Bob Groseclose
Sport: Coach
Induction Year: 1992
Induction Year: 1992
His mother died when he was 11 months old and his father died 14 years later—when Bob Groseclose was preparing to enter his junior year at Breckenridge, Texas, High School.
In the middle of the Great Depression, the 15-year-old Groseclose didn’t know where he would spend the night when he went to his dad’s funeral.
The Breckenridge coach, Eck Curtis, approached him after the funeral. “If you want to stay in school and finish your eligibility,” Curtis sad, “I’ll take care of your room and board.”

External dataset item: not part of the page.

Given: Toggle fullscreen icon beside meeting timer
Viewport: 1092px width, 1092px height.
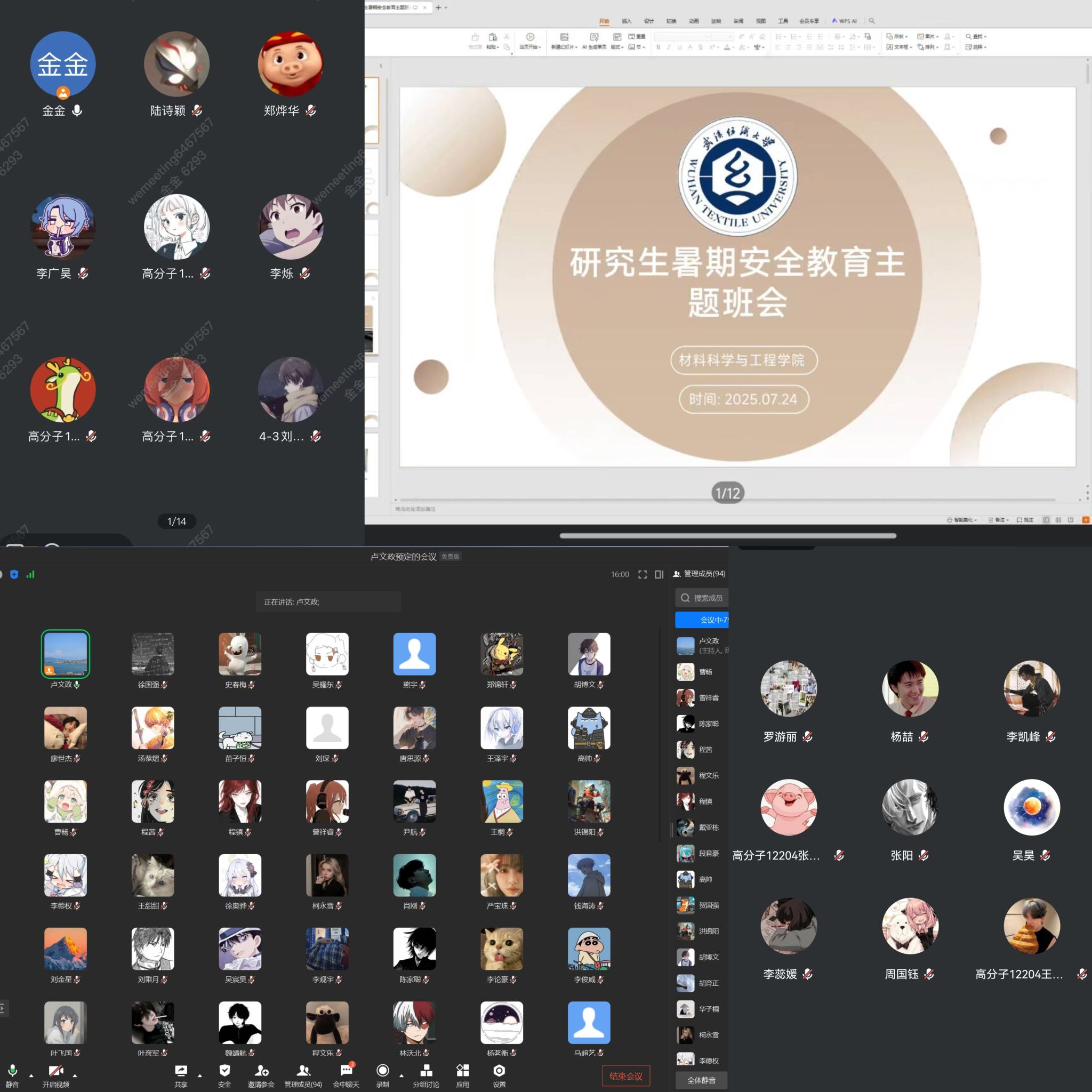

In 1940, while he was a senior at Texas Christian University, Groseclose launched a coaching career that finally ended when he retired in 1989.
“They gave me a job coaching junior high teams for five dollars a day,” he recalled. “That was twice as much as I’d been able to make working in the summer. I decided to devote my life to helping other kids like Coach Curtis helped me.”
In the late 1950s, Lew Hartzog developed one of the nation’s strongest track and field teams at little Northeast Louisiana State College. But when he left to take over the coaching reins at Southern Illinois, three world-class athletes—twins Dave and Don Styron, and versatile freshman Jerry Dyes—also left.
Jack Rowan, the head football coach and athletic director a Northeast Louisiana, wanted to keep the track program at the level it reached under Hartzog. He contacted two of the nation’s best-known track coaches, Clyde Littlefield of Texas and Oliver Jackson of Abilene Christian, and told them he wanted to get the best track coach in Texas.
“The best track coach in Texas,” they told him, “is a high school coach—Bob Groseclose of Abilene.”
Groseclose’s team had captured three Class 4A state titles. He also was an assistant football coach for an Abilene team that set a national record with 49 consecutive victories and won three state titles.
“Everything was torn up when I got here,” he recalled after 29 seasons as the Northeast Louisiana track coach. “But eventually I got all of them back except Dyes.”
Louisiana Tech won the Gulf States Conference championship in his first year, beating Northeast Louisiana by four points. In the next 10 years, Northeast Louisiana and Southwestern Louisiana dominated the GSC. Each won five titles and Northeast Louisiana finished second in each of the other five years.
The first GSC championship, with the Styron twins returning for their final year of eligibility, was one of the highlights Groseclose recalled when he stepped down.
Other highlights were the world record performances of pole vaulter John Pennel, the first man to clear 17 feet, and the school’s first NCAA Division 1 national champion, high jumper Warren Shanklin. Later, Shreveport’s Andre Ester won two consecutive NCAA indoor championships in the long jump, and would’ve broken Carl Lewis’ record in the NCAA outdoor meet if he hadn’t fouled by a quarter-inch on his first attempt.
To say the least, track and field came a long way during the 61years that Groseclose was an athlete and coach. He never had a set of starting blocks until his senior year in high school. Before that, Groseclose and other athletes used trowels to dig their own holes in the track at the starting line.
Injuries in his freshman and sophomore years ended his football career, but Groseclose competed in basketball and track throughout his college career and was elected team captain in both sports as a senior. He won the McCorkle Track Trophy, which was presented to the season scoring leader, two years in a row. His beast performances in that cinder track era were 14.5 seconds in the 120-yard high hurdles, 23-6 in the long jump and 6-2 in the high jump. H also ran on the TCU 440-yard relay team.
He spent three years in the United States Coast Guard during World War II, but Groseclose didn’t let a little thing like global warfare interrupt his coaching career. He simply shifted his base of operations, coaching basketball and track at Navy bases in New York City.